> Given request
Can you give the material, from its first line up to and including the line with "tap(924, 43)", as a JSON list of strings with one string per line and blank lines left out?

[A block of data]
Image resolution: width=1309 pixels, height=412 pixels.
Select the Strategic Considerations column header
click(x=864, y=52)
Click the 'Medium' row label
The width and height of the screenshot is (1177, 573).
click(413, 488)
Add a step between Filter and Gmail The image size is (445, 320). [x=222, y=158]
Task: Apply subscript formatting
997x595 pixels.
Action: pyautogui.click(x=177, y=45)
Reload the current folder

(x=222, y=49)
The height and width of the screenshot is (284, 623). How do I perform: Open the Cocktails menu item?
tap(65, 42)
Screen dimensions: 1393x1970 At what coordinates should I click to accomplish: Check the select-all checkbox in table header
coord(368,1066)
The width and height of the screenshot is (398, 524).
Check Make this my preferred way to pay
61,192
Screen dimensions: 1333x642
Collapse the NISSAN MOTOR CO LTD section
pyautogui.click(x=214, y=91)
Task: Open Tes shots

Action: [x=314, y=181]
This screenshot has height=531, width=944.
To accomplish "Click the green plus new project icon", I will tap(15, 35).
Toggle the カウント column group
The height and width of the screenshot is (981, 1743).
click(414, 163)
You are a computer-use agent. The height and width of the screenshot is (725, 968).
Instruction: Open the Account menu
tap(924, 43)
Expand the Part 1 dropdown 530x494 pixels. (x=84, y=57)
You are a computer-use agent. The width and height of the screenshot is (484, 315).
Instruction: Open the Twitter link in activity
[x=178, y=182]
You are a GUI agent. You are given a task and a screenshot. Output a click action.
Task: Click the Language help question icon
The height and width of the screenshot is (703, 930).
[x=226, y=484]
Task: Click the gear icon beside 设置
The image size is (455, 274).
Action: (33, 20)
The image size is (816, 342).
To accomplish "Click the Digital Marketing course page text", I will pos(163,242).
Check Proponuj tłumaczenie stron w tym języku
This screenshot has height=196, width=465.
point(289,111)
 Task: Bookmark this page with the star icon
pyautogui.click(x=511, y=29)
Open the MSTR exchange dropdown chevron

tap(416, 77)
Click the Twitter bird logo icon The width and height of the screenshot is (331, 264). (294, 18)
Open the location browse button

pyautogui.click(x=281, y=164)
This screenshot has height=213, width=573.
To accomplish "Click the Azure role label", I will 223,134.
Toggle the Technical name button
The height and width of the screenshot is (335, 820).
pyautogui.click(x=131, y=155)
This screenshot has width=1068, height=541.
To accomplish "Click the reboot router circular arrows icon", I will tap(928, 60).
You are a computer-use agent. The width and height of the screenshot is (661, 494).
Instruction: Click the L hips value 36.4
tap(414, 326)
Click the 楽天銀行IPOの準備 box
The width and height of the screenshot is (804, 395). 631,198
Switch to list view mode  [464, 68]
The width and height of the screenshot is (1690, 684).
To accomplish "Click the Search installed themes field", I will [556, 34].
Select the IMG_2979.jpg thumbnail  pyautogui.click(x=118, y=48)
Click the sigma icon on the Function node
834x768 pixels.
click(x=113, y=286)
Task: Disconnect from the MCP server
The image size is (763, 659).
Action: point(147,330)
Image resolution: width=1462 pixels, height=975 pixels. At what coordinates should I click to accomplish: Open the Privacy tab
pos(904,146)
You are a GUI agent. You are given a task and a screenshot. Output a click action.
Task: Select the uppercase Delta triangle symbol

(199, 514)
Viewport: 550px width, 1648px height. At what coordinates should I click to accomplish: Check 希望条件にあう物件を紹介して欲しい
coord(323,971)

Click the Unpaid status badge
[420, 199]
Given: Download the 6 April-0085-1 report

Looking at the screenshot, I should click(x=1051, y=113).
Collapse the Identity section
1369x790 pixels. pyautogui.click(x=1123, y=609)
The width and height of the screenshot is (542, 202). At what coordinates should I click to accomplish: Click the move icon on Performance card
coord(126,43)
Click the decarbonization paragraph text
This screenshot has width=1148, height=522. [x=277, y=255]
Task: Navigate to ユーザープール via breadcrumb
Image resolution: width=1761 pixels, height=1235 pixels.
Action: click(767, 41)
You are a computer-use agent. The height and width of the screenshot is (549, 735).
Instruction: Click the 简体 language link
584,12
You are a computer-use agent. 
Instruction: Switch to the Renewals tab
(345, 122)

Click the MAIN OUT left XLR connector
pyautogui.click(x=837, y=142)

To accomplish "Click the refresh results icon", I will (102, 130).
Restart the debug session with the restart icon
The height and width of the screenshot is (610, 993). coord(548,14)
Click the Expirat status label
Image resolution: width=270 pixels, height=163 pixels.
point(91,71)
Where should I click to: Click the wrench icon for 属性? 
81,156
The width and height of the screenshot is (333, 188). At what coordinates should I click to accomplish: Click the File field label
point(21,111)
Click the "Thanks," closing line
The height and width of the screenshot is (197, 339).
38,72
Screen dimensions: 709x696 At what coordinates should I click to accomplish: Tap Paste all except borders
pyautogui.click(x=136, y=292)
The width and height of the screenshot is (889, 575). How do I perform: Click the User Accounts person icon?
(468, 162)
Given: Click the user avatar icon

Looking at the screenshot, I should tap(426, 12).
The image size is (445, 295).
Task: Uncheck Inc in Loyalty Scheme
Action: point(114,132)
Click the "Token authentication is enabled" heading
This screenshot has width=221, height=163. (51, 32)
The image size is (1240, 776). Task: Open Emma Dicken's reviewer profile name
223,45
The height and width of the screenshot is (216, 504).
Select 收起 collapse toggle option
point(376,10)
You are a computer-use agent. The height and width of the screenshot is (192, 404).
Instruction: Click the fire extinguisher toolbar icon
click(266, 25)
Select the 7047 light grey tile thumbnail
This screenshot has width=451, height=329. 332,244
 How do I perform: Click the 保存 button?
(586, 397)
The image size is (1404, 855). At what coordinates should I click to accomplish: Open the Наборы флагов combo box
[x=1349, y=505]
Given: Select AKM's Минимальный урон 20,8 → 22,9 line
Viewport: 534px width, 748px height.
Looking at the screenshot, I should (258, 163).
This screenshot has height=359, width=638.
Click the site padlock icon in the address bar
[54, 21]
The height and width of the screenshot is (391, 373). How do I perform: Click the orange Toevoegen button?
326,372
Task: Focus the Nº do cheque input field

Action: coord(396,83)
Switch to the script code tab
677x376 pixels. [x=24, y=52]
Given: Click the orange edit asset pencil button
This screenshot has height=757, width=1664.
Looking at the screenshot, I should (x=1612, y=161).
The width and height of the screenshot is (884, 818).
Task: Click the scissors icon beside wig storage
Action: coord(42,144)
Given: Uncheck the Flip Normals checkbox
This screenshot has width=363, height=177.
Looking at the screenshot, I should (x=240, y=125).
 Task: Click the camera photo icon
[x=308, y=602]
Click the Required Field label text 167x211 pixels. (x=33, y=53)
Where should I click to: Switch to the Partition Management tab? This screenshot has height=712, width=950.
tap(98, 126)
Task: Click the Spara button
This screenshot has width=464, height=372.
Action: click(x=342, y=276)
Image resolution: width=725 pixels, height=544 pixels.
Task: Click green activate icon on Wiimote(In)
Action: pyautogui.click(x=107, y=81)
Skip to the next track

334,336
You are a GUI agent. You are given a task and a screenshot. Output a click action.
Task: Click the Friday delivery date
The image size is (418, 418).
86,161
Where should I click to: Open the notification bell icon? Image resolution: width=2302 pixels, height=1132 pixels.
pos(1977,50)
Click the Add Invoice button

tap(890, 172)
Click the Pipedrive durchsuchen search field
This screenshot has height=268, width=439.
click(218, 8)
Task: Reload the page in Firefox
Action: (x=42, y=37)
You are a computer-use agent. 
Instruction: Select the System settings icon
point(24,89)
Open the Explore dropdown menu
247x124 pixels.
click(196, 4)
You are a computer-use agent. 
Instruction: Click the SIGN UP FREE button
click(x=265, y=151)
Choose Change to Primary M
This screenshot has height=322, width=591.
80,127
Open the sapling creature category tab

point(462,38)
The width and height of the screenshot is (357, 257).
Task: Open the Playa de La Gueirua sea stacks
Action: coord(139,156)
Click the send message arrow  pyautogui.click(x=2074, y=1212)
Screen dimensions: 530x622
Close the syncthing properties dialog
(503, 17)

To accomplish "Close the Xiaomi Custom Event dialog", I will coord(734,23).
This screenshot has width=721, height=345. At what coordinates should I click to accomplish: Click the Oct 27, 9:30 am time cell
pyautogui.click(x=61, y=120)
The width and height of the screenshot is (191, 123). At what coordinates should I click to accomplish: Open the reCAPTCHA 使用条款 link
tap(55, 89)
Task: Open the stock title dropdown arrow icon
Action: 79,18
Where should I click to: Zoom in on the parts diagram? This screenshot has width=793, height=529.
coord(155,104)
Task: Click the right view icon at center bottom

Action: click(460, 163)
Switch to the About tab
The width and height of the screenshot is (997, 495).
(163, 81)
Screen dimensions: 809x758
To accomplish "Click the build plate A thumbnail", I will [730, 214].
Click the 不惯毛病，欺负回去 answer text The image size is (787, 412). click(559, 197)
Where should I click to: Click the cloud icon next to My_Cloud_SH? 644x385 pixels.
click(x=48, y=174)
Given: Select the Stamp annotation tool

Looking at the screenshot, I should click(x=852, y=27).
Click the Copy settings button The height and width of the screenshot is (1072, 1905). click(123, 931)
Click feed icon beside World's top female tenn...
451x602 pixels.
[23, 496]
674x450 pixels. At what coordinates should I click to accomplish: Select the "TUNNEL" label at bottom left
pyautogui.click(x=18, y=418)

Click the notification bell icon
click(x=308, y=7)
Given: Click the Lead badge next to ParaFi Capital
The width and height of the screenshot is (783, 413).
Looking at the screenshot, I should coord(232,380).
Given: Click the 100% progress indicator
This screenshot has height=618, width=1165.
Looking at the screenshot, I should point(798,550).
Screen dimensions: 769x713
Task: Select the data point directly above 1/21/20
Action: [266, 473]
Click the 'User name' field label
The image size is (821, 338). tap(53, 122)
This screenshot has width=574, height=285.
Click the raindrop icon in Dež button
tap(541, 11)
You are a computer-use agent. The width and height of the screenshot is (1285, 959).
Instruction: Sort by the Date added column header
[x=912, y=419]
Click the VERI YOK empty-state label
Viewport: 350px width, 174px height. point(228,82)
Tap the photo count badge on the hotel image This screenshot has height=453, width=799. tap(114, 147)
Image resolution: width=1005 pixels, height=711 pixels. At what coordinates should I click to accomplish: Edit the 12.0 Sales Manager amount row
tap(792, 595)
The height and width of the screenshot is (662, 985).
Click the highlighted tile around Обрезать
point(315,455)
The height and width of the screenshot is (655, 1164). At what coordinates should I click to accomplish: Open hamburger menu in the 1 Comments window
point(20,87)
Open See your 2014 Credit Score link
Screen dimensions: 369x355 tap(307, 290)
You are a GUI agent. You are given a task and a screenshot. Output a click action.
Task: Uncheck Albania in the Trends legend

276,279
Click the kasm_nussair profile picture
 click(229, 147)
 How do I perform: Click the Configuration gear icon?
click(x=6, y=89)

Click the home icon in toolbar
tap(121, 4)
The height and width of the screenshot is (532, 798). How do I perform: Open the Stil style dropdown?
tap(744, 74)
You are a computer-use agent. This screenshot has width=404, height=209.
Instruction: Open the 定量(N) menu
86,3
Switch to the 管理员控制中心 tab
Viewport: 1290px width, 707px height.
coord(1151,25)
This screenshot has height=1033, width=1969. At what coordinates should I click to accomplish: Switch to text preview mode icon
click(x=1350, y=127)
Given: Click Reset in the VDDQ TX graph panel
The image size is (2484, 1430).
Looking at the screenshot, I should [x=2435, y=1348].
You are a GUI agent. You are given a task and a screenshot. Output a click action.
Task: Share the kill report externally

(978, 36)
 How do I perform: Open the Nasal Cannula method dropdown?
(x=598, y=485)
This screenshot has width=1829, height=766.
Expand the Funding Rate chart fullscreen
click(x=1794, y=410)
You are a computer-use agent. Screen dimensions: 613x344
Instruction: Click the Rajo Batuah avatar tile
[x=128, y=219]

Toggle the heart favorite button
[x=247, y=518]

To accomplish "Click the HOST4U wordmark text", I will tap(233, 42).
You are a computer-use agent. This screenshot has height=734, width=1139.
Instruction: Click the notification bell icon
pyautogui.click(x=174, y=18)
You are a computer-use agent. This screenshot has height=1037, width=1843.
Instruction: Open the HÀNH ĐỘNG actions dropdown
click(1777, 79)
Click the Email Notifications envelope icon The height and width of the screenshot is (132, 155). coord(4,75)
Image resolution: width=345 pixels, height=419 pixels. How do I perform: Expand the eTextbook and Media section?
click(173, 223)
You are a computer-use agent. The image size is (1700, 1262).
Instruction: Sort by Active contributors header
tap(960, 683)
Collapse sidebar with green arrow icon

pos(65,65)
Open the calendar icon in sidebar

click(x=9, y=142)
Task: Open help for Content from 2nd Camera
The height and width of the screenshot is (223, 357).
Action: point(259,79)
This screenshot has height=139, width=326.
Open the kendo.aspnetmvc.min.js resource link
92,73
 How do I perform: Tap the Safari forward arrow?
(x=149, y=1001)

> Written solution
[
  "Image resolution: width=1309 pixels, height=412 pixels.",
  "Select the Strategic Considerations column header",
  "click(x=864, y=52)",
  "Click the 'Medium' row label",
  "The width and height of the screenshot is (1177, 573).",
  "click(413, 488)",
  "Add a step between Filter and Gmail The image size is (445, 320). [x=222, y=158]",
  "Task: Apply subscript formatting",
  "997x595 pixels.",
  "Action: pyautogui.click(x=177, y=45)",
  "Reload the current folder",
  "(x=222, y=49)",
  "The height and width of the screenshot is (284, 623). How do I perform: Open the Cocktails menu item?",
  "tap(65, 42)",
  "Screen dimensions: 1393x1970 At what coordinates should I click to accomplish: Check the select-all checkbox in table header",
  "coord(368,1066)",
  "The width and height of the screenshot is (398, 524).",
  "Check Make this my preferred way to pay",
  "61,192",
  "Screen dimensions: 1333x642",
  "Collapse the NISSAN MOTOR CO LTD section",
  "pyautogui.click(x=214, y=91)",
  "Task: Open Tes shots",
  "Action: [x=314, y=181]",
  "This screenshot has height=531, width=944.",
  "To accomplish \"Click the green plus new project icon\", I will tap(15, 35).",
  "Toggle the カウント column group",
  "The height and width of the screenshot is (981, 1743).",
  "click(414, 163)",
  "You are a computer-use agent. The height and width of the screenshot is (725, 968).",
  "Instruction: Open the Account menu",
  "tap(924, 43)"
]